DATA SUPPLIED section start

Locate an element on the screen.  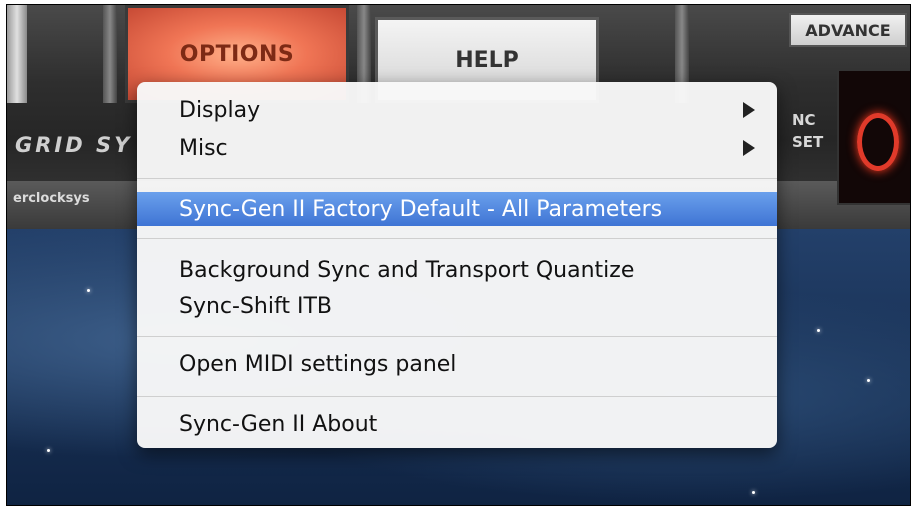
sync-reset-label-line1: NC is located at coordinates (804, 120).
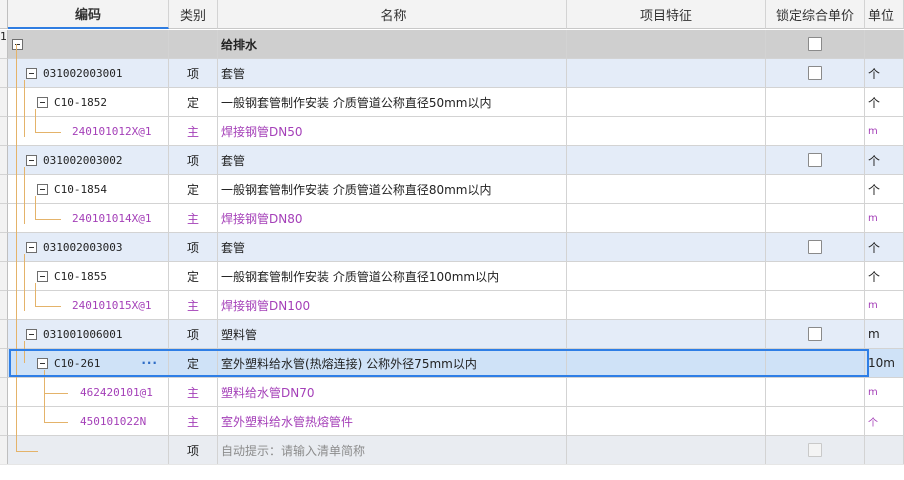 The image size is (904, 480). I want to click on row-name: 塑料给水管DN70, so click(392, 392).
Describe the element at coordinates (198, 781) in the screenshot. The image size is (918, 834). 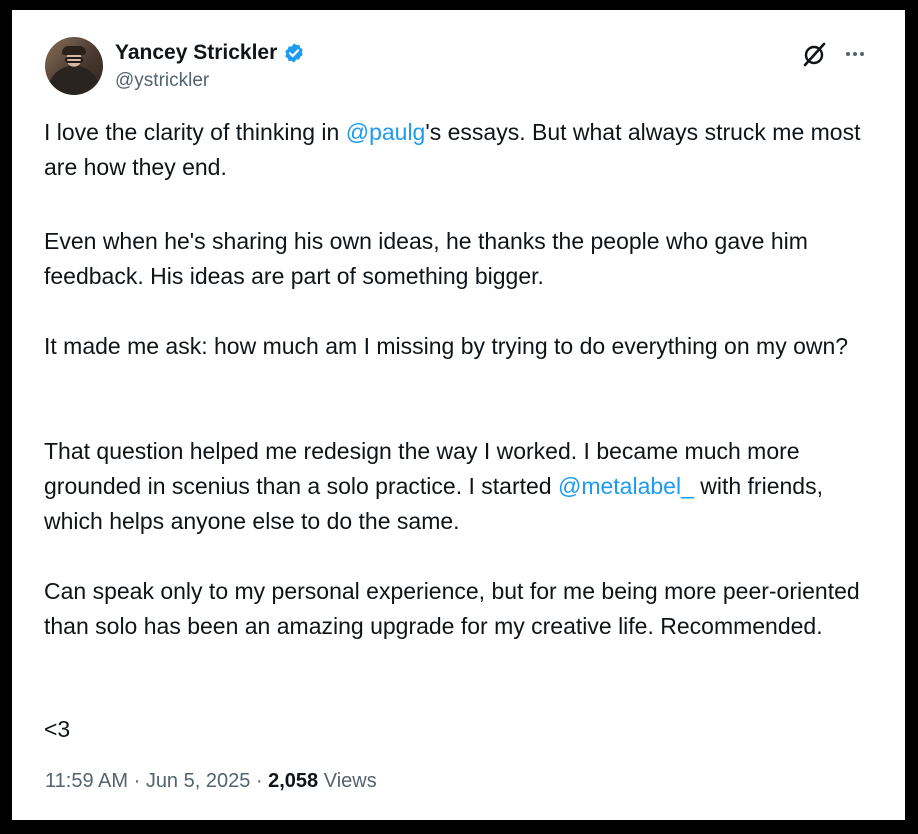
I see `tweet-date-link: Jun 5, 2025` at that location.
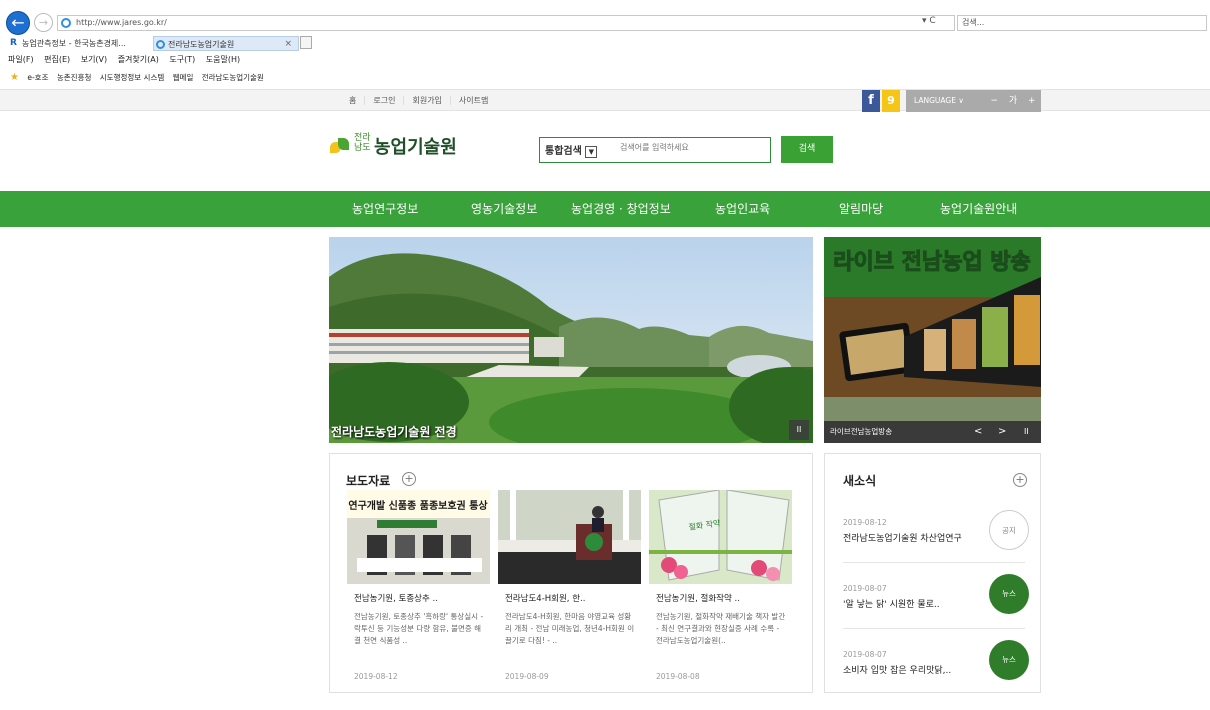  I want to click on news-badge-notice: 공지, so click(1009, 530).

DATA SUPPLIED section end

Update all of the records above by replacing every "element" with "item" and leaving everything else unchanged. Write out the revised lines without the pictures.

Locate an item on the screen.  
sync-reset-label-line1: NC is located at coordinates (804, 120).
 The image size is (904, 480). I want to click on row-name: 塑料给水管DN70, so click(392, 392).
Describe the item at coordinates (198, 781) in the screenshot. The image size is (918, 834). 
I see `tweet-date-link: Jun 5, 2025` at that location.
  I want to click on news-badge-notice: 공지, so click(1009, 530).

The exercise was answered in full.